The internets are ablaze – mostly with scorn – over two different planned communities which have attracted attention after the Newtown, CT shooting: the Citadel and Glenn Beck’s Independence USA. The former is planned to:

…house between 3,500 and 7,000 patriotic American families who agree that being prepared for the emergencies of life and being proficient with the American icon of Liberty — the Rifle — are prudent measures. There will be no HOA (ed – Home Owner’s Association). There will be no recycling police and no local ordinance enforcers from City Hall.

aerialConcept_lg

While Independence, USA would combine Disney World with what appears to be Celebration, FL (also by Disney):

While Independence is very much a dream at this point, the proposed city-theme park hybrid would bring several of Glenn’s seemingly disconnected projects into one place. Media, live events, small business stores, educational projects, charity, entertainment, news, information, and technology R&D – all of these things would have a home in Independence. With the rest of the country and the world going away from the values of freedom, responsibility and truth, Independence would be a place built on the very foundation of those principles. A retreat from the world where entrepreneurs, artists, and creators could come to put their ideas to work. A place for families to bring their children to be inspired.

New Harmony

Some may scorn, but I say: more power to you.

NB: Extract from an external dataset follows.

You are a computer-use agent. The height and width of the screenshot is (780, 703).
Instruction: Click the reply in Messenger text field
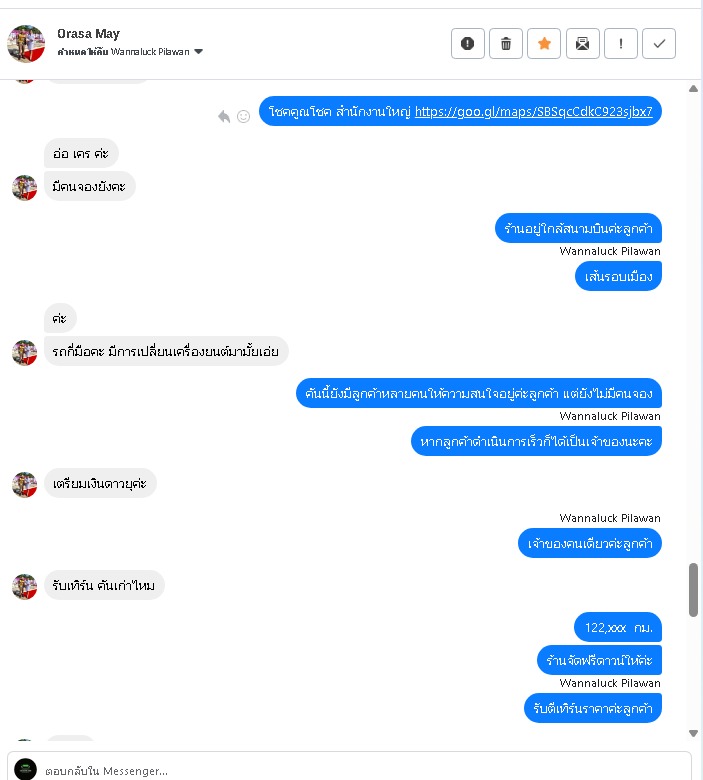coord(366,771)
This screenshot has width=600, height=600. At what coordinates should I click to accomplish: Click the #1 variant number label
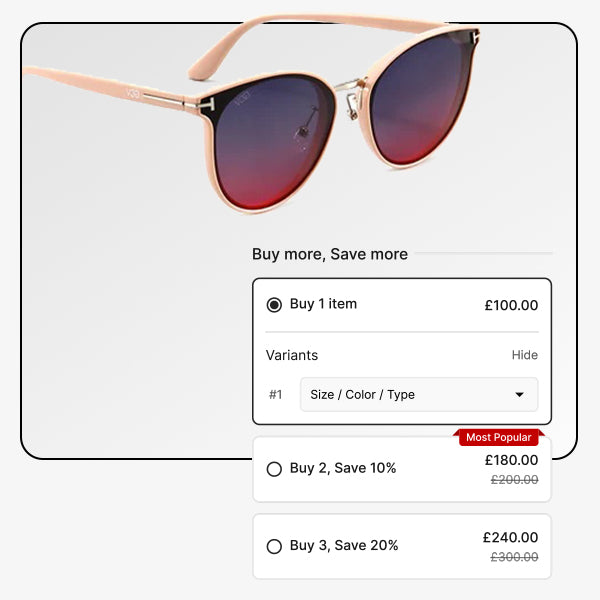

America has a great and rich history of groups of people coming together to found communities which share their combined values. The various Shakertown’s – such as Pleasant Hill, Kentucky – which dot Pennsylvania, Ohio and Kentucky are but one example of 19th Century utopia settlements founded by the Religious Society of Friends. Another great one is New Harmony, Indiana founded by a pietist, communal German religious group, known as Harmonists, Harmonites or Rappites in 1814. The Village of Mariemont, Ohio is a suburb of Cincinnati and was built in the 1920s by Mary Emery and exhibits English architecture from Norman to classic Georgian style. And you can’t forget any contemporary suburban gated community. Americans just love to build these things.

That isn’t to say these experiments are a always success. Only one or two Shakers remain alive today (since as part of their religion they decided not to procreate), and the Harmonists were really a band of indentured servants for leader George Rapp; who eventually sold New Harmony to move back to Pennsylvania. Mariemont is still a pretty little suburban town, and well, Trayvon Martin.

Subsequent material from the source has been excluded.